ZEDataset: A pydantic BaseMode

# Datasets ZEDataset: A pydantic BaseModel, identified by `dataset_id`, referring to a ZeroEntropy training dataset. It requires the local directory `./data/datasets/{dataset_id}` to exist, and inside of it, two files are expected: - ze_results.jsonl - Each line is a (query, top ~100 documents), where the documents are retrieved using hybrid search (BM25 + Vector Search, with reciprocal rank fusion) - Our final dataset was like ~20k queries, i.e. 2M (q, d) pairs. - ai_scores.json - For each query, two out of the 100 are selected. Then, the (q, d1, d2) are inferenced by 3 LLMs (OpenAI, Anthropic, Gemini).

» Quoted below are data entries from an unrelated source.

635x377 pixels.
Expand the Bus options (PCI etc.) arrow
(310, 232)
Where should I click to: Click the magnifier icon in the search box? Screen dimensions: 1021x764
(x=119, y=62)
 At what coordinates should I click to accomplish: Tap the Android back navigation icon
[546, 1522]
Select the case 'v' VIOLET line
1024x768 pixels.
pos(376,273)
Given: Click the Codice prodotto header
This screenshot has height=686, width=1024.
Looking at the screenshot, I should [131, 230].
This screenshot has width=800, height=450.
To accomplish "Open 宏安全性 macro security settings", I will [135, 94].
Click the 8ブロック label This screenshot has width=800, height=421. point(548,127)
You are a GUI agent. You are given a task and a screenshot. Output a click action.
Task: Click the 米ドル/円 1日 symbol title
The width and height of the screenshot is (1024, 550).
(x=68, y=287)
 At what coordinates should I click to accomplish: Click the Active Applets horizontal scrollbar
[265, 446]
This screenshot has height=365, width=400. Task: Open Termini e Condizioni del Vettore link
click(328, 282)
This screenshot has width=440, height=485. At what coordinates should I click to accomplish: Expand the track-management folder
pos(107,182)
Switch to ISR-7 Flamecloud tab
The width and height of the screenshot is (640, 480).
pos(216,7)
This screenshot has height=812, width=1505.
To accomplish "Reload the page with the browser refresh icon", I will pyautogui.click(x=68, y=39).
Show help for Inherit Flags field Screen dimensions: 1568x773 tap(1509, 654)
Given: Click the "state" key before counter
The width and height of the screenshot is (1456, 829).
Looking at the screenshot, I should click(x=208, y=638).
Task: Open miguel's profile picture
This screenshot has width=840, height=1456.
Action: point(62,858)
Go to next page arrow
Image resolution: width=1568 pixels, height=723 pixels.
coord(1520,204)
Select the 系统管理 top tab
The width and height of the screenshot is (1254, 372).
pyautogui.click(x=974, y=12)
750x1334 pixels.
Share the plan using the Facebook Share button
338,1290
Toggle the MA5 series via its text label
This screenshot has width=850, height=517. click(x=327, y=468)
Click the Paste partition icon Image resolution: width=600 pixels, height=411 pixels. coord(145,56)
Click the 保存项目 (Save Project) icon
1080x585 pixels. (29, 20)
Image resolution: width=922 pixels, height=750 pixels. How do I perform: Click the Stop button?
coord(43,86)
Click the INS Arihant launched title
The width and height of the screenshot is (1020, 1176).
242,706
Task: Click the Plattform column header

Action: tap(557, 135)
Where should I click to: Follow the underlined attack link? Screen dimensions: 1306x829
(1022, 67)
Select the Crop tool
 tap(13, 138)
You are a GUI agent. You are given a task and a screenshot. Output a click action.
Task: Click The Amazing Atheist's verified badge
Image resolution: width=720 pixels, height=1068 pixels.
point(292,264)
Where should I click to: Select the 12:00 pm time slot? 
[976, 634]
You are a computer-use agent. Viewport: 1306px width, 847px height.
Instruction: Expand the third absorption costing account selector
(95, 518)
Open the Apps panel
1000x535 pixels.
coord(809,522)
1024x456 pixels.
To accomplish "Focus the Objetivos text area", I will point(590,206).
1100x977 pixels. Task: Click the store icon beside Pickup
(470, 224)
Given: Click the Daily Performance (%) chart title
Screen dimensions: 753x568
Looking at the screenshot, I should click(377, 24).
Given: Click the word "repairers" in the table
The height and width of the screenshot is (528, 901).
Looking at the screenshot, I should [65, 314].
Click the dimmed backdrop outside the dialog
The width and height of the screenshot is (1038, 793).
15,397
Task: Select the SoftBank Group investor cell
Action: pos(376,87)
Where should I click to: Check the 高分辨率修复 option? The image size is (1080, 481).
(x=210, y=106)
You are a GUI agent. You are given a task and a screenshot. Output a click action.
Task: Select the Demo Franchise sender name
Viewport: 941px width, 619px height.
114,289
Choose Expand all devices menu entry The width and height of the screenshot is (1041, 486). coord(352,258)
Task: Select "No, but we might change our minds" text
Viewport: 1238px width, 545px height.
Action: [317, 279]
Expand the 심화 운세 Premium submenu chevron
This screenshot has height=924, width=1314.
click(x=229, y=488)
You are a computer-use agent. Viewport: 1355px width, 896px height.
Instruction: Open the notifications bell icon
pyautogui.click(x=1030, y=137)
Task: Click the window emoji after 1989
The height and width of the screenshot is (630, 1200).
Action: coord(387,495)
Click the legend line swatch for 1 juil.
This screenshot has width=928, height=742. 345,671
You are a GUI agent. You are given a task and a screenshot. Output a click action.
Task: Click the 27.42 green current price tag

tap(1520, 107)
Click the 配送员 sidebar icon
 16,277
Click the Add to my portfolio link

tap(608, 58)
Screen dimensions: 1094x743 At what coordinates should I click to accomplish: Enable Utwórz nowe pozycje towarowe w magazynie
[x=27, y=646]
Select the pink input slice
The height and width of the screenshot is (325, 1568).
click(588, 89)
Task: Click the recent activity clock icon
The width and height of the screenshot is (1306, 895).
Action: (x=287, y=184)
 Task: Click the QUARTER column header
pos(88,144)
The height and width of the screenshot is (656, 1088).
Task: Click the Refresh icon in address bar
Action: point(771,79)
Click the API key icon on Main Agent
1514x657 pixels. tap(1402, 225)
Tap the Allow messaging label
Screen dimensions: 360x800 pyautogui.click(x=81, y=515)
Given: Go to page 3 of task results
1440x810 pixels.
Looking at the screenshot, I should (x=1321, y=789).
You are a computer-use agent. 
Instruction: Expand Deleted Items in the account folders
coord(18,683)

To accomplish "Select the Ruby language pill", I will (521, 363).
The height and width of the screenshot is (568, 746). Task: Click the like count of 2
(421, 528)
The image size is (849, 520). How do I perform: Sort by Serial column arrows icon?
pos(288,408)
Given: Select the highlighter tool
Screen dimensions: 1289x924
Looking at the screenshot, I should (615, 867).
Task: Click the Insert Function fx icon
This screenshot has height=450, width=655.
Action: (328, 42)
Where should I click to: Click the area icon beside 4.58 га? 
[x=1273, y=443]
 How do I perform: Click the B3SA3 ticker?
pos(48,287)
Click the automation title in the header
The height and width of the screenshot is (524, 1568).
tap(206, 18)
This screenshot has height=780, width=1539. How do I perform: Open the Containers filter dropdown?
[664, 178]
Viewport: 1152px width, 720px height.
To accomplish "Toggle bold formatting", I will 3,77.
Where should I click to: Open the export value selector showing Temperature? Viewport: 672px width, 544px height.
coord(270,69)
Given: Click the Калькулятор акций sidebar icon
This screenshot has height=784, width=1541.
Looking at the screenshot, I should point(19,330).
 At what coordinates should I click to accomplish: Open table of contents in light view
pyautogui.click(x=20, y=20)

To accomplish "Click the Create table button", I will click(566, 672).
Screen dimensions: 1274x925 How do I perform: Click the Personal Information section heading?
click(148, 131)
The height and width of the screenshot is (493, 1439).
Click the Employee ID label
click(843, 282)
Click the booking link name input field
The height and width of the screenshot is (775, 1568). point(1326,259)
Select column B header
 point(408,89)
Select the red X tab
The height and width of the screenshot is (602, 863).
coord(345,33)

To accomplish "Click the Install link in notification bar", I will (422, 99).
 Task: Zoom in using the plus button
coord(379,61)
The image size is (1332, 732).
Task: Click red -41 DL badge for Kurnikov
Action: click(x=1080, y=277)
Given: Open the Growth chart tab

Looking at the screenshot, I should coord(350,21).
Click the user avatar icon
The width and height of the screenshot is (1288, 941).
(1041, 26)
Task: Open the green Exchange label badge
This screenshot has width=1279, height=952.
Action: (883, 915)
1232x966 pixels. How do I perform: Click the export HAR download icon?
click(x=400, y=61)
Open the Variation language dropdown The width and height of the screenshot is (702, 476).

The three scores are stored as a single datapoint. `ai_scores.json` contains all such datapoints. - Often, the "two out of the 100" are via random selection. However, "_rl" datasets use an RL concept: We intelligently pick (d1, d2) such that our model likely gets it wrong. # Scripts ./ml/training/pairwise/train.py - From ai_scores.json, and a list of dataset ids, we train a 4B Qwen model to mimic the pairwise judgements of the (OpenAI, Anthropic, Gemini) ensemble. 1 query : 1 pair ./ml/training/pairwise/sft_generate.py - This inferences the pairwise AI Model 400 times for each query, i.e. each document gets 4 inferences. The purpose is to later use it for ELO Scoring. 1 query : 400 pairwise comparisons. ./ml/training/elos/sft_elo.py - Takes the 400 pairwise comparisons, and outputs 100 ELO Scores. This goes into e.g. `v0.3_elo.jsonl`. No AI, just math calculation (Bradley-Terry). ./ml/training/pointwise/train_elo.py - Takes `v0.3_elo.jsonl`, and trains a pointwise model that takes (q, d) and outputs the ELO Score.